Over at Mormanity, Jeff Lindsay published a great post about the need for living apostles and prophets. As sometimes happens on Jeff's blog, there were some negative comments from detractors. And that's fine, because the discussion is great.
I took the bait and entered the fray. But I confess, I'm not very good at it. I have a distinctive approach when it comes to gospel argument, and that is I like to state my piece and get out. I am not a fan of "proving" anything with scriptures or quotations from arcane sources. I don't think it's that I am not eloquent (others may judge that for themselves) and I have been a fair debater through the years. But as I age, I just don't have the energy to fight, and I frankly don't think the spirit of contention is such a great thing.
I haven't always been this way, mind you. There was a time I was ready to bash with the best of them, and my hot head would often get me into trouble. In my response to a particular poster who had it out for all the members posting, I tried to be calm and simply express my view.
Well, after my last response, in came what I consider to be a remarkable response from a Rusty Southwick (who has, by the way, a pretty cool, yet offbeat blog, Rusted Ruminations.) His comment (which you can read in full at the Mormanity link above – scroll way down -- it's about the 43rd comment) starts remarkably well:
"I'm really trying to understand the issues you have with LDS doctrine, but the problem is that you're attacking things that are not LDS doctrine. Your characterization is quite off. Mormons don't believe that our works save us. Those are propaganda talking points, and I've seen it all over the Internet. It's used as an attempt to smear the LDS faith, and if you promulgated it unwittingly, you should be aware of the inaccuracies of propaganda. It's like trying to discredit the U.S. Constitution by means of graffiti. Basically, it doesn't wash. If you call us enough bad things that don't represent us, then job done, right?"
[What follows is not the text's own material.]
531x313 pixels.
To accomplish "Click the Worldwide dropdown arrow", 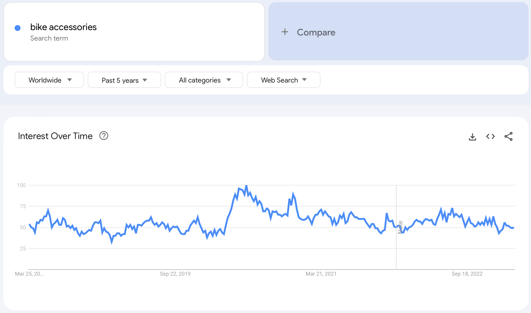I will pyautogui.click(x=70, y=80).
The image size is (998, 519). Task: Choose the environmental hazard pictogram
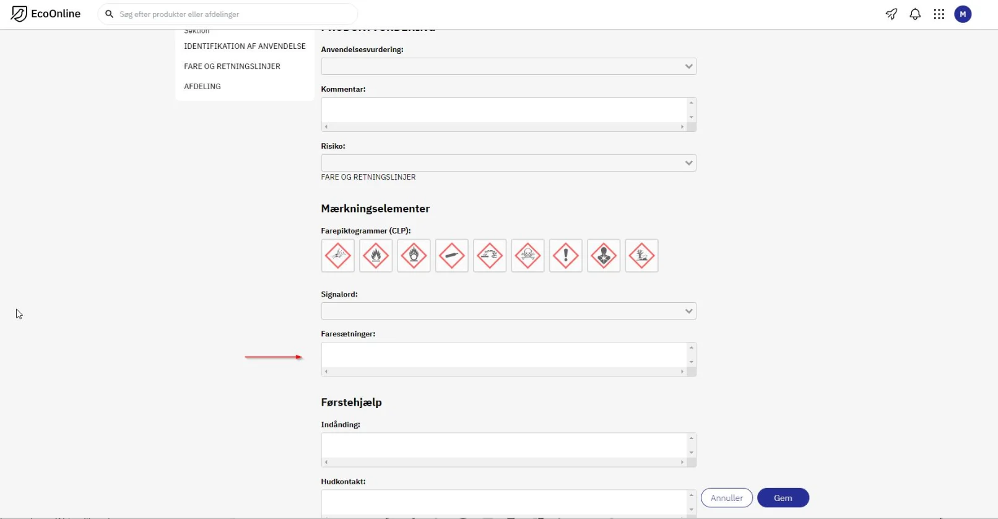pyautogui.click(x=641, y=256)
He goes on for six more terrific paragraphs with a clarity that is really impressive to me; the sixth and concluding paragraph:
"So if you want to make a better argument, don't attack things that we don't believe in, and look to be consistent in your application of other criticisms, otherwise you throw out much of the Christian community with the bath water."
I say, Three Cheers, Rusty! Thanks for saying it so well, and for setting an example for me.